▶ **Given entries**:
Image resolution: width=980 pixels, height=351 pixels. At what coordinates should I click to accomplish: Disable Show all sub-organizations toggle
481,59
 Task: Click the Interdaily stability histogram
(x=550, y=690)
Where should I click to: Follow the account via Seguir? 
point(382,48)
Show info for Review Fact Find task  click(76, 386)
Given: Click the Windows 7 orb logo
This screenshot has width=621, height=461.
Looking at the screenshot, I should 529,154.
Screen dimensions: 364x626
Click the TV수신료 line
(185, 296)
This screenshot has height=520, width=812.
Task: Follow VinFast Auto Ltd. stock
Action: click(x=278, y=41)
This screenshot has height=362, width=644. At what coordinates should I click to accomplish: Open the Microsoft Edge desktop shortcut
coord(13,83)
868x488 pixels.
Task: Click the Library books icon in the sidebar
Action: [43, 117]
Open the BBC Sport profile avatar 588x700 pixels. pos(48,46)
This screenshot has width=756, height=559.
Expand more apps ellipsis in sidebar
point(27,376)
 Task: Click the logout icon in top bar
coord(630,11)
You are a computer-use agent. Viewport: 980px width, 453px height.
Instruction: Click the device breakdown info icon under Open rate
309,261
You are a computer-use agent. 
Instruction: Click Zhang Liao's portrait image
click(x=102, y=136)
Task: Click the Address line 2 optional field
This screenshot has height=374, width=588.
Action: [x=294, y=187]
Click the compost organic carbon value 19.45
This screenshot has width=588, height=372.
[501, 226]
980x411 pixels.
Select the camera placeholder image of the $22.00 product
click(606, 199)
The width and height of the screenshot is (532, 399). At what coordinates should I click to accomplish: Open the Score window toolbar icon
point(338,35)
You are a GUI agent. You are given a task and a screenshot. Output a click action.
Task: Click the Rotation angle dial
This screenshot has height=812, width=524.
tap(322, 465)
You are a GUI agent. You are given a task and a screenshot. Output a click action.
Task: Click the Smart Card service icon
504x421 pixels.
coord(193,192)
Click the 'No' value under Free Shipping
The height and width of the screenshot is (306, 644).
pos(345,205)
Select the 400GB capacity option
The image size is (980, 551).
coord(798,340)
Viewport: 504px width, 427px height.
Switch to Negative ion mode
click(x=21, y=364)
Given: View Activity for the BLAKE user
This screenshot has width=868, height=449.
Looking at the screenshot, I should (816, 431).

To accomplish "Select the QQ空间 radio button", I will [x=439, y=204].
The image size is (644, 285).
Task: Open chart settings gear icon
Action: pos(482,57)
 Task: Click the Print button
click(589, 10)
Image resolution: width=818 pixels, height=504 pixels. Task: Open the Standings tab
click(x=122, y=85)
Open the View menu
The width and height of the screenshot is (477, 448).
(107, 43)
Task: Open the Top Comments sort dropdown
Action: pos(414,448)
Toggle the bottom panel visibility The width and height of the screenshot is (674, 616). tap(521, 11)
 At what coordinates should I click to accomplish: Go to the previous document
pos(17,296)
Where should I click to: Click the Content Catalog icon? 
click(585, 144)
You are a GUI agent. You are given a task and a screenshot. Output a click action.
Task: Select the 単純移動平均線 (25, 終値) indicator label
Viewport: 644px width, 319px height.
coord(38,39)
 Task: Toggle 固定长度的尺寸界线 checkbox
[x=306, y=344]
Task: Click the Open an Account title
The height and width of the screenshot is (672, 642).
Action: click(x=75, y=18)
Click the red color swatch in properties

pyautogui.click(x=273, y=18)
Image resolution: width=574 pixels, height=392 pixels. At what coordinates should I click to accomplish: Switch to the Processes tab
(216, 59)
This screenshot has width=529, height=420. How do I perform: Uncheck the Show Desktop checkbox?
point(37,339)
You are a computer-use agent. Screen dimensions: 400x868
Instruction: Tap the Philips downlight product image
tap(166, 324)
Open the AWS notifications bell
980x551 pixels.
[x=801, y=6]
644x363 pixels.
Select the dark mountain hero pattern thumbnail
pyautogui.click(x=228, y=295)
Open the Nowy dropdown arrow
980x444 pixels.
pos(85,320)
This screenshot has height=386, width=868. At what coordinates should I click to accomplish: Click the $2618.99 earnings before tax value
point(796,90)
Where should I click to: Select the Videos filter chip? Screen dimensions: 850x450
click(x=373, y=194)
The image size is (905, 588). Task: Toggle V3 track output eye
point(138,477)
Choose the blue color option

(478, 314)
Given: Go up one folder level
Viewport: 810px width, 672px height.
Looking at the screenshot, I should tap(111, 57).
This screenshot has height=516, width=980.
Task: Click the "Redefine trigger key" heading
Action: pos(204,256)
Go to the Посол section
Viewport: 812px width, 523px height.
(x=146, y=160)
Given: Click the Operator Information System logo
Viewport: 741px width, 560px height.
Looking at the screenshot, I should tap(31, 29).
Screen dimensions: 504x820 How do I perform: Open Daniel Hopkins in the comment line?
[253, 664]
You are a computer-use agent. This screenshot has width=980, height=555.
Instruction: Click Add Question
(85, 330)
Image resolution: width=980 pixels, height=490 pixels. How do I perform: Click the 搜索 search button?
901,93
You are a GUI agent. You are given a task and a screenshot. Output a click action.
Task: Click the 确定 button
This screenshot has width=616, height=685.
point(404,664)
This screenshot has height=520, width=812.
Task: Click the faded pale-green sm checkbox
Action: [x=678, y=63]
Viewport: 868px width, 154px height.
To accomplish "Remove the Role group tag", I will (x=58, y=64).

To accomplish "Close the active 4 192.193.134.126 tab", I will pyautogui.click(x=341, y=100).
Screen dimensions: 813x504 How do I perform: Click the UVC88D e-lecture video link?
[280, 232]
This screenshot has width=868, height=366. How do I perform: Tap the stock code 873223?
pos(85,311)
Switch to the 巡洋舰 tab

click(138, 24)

▶ **Your task**: Write the entries out once more, exactly as they were given.

▶ **Result of this exercise**:
Image resolution: width=980 pixels, height=351 pixels. At what coordinates should I click to accomplish: Disable Show all sub-organizations toggle
481,59
 Task: Click the Interdaily stability histogram
(x=550, y=690)
Where should I click to: Follow the account via Seguir? 
point(382,48)
Show info for Review Fact Find task  click(76, 386)
Given: Click the Windows 7 orb logo
This screenshot has width=621, height=461.
Looking at the screenshot, I should 529,154.
Screen dimensions: 364x626
Click the TV수신료 line
(185, 296)
This screenshot has height=520, width=812.
Task: Follow VinFast Auto Ltd. stock
Action: click(x=278, y=41)
This screenshot has height=362, width=644. At what coordinates should I click to accomplish: Open the Microsoft Edge desktop shortcut
coord(13,83)
868x488 pixels.
Task: Click the Library books icon in the sidebar
Action: [43, 117]
Open the BBC Sport profile avatar 588x700 pixels. pos(48,46)
This screenshot has width=756, height=559.
Expand more apps ellipsis in sidebar
point(27,376)
 Task: Click the logout icon in top bar
coord(630,11)
You are a computer-use agent. Viewport: 980px width, 453px height.
Instruction: Click the device breakdown info icon under Open rate
309,261
You are a computer-use agent. 
Instruction: Click Zhang Liao's portrait image
click(x=102, y=136)
Task: Click the Address line 2 optional field
This screenshot has height=374, width=588.
Action: [x=294, y=187]
Click the compost organic carbon value 19.45
This screenshot has width=588, height=372.
[501, 226]
980x411 pixels.
Select the camera placeholder image of the $22.00 product
click(606, 199)
The width and height of the screenshot is (532, 399). At what coordinates should I click to accomplish: Open the Score window toolbar icon
point(338,35)
You are a GUI agent. You are given a task and a screenshot. Output a click action.
Task: Click the Rotation angle dial
This screenshot has height=812, width=524.
tap(322, 465)
You are a GUI agent. You are given a task and a screenshot. Output a click action.
Task: Click the Smart Card service icon
504x421 pixels.
coord(193,192)
Click the 'No' value under Free Shipping
The height and width of the screenshot is (306, 644).
pos(345,205)
Select the 400GB capacity option
The image size is (980, 551).
coord(798,340)
Viewport: 504px width, 427px height.
Switch to Negative ion mode
click(x=21, y=364)
Given: View Activity for the BLAKE user
This screenshot has width=868, height=449.
Looking at the screenshot, I should (816, 431).

To accomplish "Select the QQ空间 radio button", I will [x=439, y=204].
The image size is (644, 285).
Task: Open chart settings gear icon
Action: pos(482,57)
 Task: Click the Print button
click(589, 10)
Image resolution: width=818 pixels, height=504 pixels. Task: Open the Standings tab
click(x=122, y=85)
Open the View menu
The width and height of the screenshot is (477, 448).
(107, 43)
Task: Open the Top Comments sort dropdown
Action: pos(414,448)
Toggle the bottom panel visibility The width and height of the screenshot is (674, 616). tap(521, 11)
 At what coordinates should I click to accomplish: Go to the previous document
pos(17,296)
Where should I click to: Click the Content Catalog icon? 
click(585, 144)
You are a GUI agent. You are given a task and a screenshot. Output a click action.
Task: Select the 単純移動平均線 (25, 終値) indicator label
Viewport: 644px width, 319px height.
coord(38,39)
 Task: Toggle 固定长度的尺寸界线 checkbox
[x=306, y=344]
Task: Click the Open an Account title
The height and width of the screenshot is (672, 642).
Action: click(x=75, y=18)
Click the red color swatch in properties

pyautogui.click(x=273, y=18)
Image resolution: width=574 pixels, height=392 pixels. At what coordinates should I click to accomplish: Switch to the Processes tab
(216, 59)
This screenshot has width=529, height=420. How do I perform: Uncheck the Show Desktop checkbox?
point(37,339)
You are a computer-use agent. Screen dimensions: 400x868
Instruction: Tap the Philips downlight product image
tap(166, 324)
Open the AWS notifications bell
980x551 pixels.
[x=801, y=6]
644x363 pixels.
Select the dark mountain hero pattern thumbnail
pyautogui.click(x=228, y=295)
Open the Nowy dropdown arrow
980x444 pixels.
pos(85,320)
This screenshot has height=386, width=868. At what coordinates should I click to accomplish: Click the $2618.99 earnings before tax value
point(796,90)
Where should I click to: Select the Videos filter chip? Screen dimensions: 850x450
click(x=373, y=194)
The image size is (905, 588). Task: Toggle V3 track output eye
point(138,477)
Choose the blue color option

(478, 314)
Given: Go up one folder level
Viewport: 810px width, 672px height.
Looking at the screenshot, I should tap(111, 57).
This screenshot has height=516, width=980.
Task: Click the "Redefine trigger key" heading
Action: pos(204,256)
Go to the Посол section
Viewport: 812px width, 523px height.
(x=146, y=160)
Given: Click the Operator Information System logo
Viewport: 741px width, 560px height.
Looking at the screenshot, I should tap(31, 29).
Screen dimensions: 504x820 How do I perform: Open Daniel Hopkins in the comment line?
[253, 664]
You are a computer-use agent. This screenshot has width=980, height=555.
Instruction: Click Add Question
(85, 330)
Image resolution: width=980 pixels, height=490 pixels. How do I perform: Click the 搜索 search button?
901,93
You are a GUI agent. You are given a task and a screenshot. Output a click action.
Task: Click the 确定 button
This screenshot has width=616, height=685.
point(404,664)
This screenshot has height=520, width=812.
Task: Click the faded pale-green sm checkbox
Action: [x=678, y=63]
Viewport: 868px width, 154px height.
To accomplish "Remove the Role group tag", I will (x=58, y=64).

To accomplish "Close the active 4 192.193.134.126 tab", I will pyautogui.click(x=341, y=100).
Screen dimensions: 813x504 How do I perform: Click the UVC88D e-lecture video link?
[280, 232]
This screenshot has width=868, height=366. How do I perform: Tap the stock code 873223?
pos(85,311)
Switch to the 巡洋舰 tab

click(138, 24)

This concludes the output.